→ **Required work**:
Rewrite the records below with every "screenshot" swapped for "screen capture", keeping everything else the same and leaving out the pictures.

→ **Screenshot and document pointing data**:
(begin)

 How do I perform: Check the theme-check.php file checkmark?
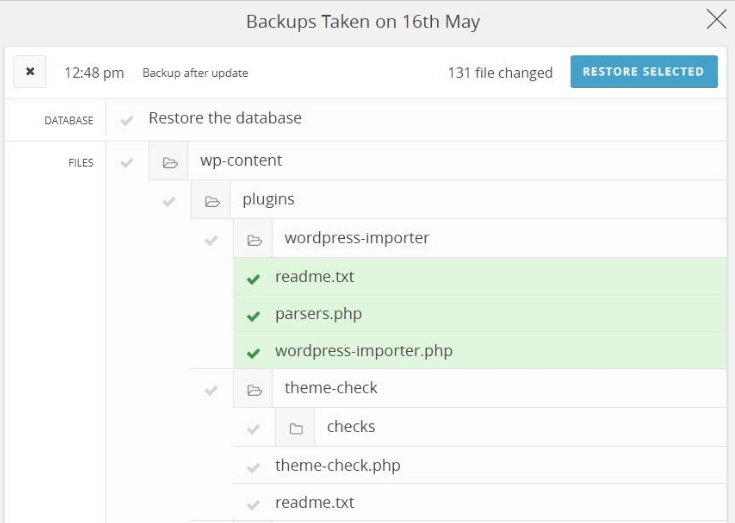point(253,467)
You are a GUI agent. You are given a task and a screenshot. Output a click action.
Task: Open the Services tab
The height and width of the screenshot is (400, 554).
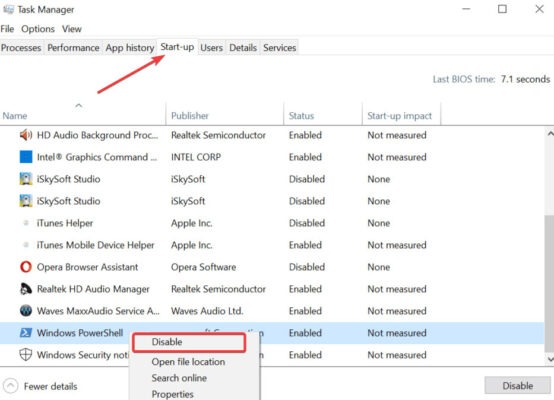tap(279, 48)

(end)

→ **Full response**:
 How do I perform: Check the theme-check.php file checkmark?
point(253,467)
You are a GUI agent. You are given a task and a screen capture. Output a click action.
Task: Open the Services tab
The height and width of the screen capture is (400, 554).
tap(279, 48)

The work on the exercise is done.